TJ: How do use what you’ve learned in your everyday life?
Ernie Green: Well, as I said earlier, you have principles that you have to be willing to struggle and support and fight for, and that has been something that has helped me in my business life, in my everyday life. Certainly, the Little Rock experience has helped me develop a set of relationships and friendships that I’ve learned to cherish and have been helpful whether in business or in personal life. And then thirdly, it’s the relationships that I’ve had with the other eight, the nine of us are a very close and closed group. I said we had a club that formed in September of 1957. It was open for membership on September the 4th, and it closed the same day. And the nine of us are forever linked together. So all of this has been part of the lessons I’ve learned as I’ve become an adult.

Graham: Where were you on Inauguration Day?
Ernie Green: I was one of two million people. I was sitting down near the front, and I was there in the seat with my daughter. Other members of my family were scattered around the area, but I was right in front and I saw the president when he took the oath of office with Aretha Franklin and two million of my closest friends.

Graham: What was going through your mind?
Ernie Green: Well, I was very pleased with the fact that President Obama was taking the oath of office, and that I could think that I had something to do with his being there. The most gratifying thing was that as a teenager I was able to be involved in an activity that at them moment I was uncertain whether it was really the right thing and there was doubt by people in my community whether I was doing the right thing. And President Obama affirmed for me that as a teenager I made the right move.

Sophie: When we were in Washington, we asked everyone we met, from Jesse Jackson , to Jamie Foxx, to the guys at Ben’s Chili Bowl what the words “yes, we can” meant to them. What does “yes, we can” mean to you?
Ernie Green: One, is that if you got to Ben’s Chili Bowl, you got some good chili and hot dogs, right?

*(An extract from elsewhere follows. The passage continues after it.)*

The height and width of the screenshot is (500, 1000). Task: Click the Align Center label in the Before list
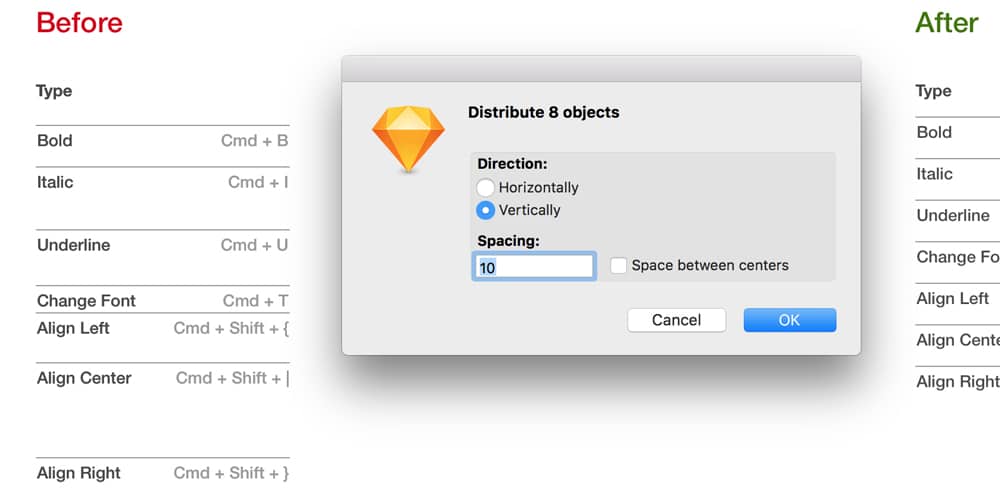point(84,378)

The words “yes, I can” for me mean that you have a plan in your head as to how you want to achieve success, that you’re willing to consider whatever the obstacles are in getting there, and that “Yes, I can!” is the positive affirmation that you’re going to work hard. You might not make it, but you’re going to work very hard at trying to be the best you can, and I think that is what Barack has underscored. There were few people who thought when he first declared that he had a chance to be president, and he proved them wrong. But he proved them wrong not just with bowling over everybody. He proved them wrong by working harder, thinking longer, involving large numbers of other people to help him, and I think that’s the lesson in life that you’ve got to follow.

Sophie: Yeah, I agree with what you said, and also I really think this motto: “Yes, We Can!” ties up with the movie (The Ernest Green Story) that we saw and that you started.
Ernie Green: Well, thank you very much. When I see the president, I’ll tell him that I’m gonna change my movie to Yes, I Can!

Harrison: I was wondering, there were so many stories that broke the segregation barrier, from, you know, Jackie Robinson to Rosa Parks. How do you feel your story ranks up there with those greats in our history?
Ernie Green: Well, I don’t know. I’ll leave it to you guys to rank ‘em. But to even be considered in that group of people is a very high honor. I’ll let history determine where it ranks. I only knew I wanted to get the best education Little Rock had to offer, and I’m glad that I stuck by my beliefs and was able to complete that year.

Dan: What do you hope your legacy will be?
Ernie Green: My legacy . . . well, that I was a young guy who believed he was doing the right thing, and that with the support of parents and family succeeded in it, but I succeeded because I had the critical support. I had people who believed in me, and that hopefully this is the attitude that I can pass on to you that if you’ve got supporters that believe in you and believe that you can achieve the goals that you set in front of you.

Alright, guys, I’m going to have to run. I wanted to thank you. These were very thoughtful questions, and I wish you the best of luck and that you can get back to Washington for Ben’s Chili Bowl. Take care. Good bye.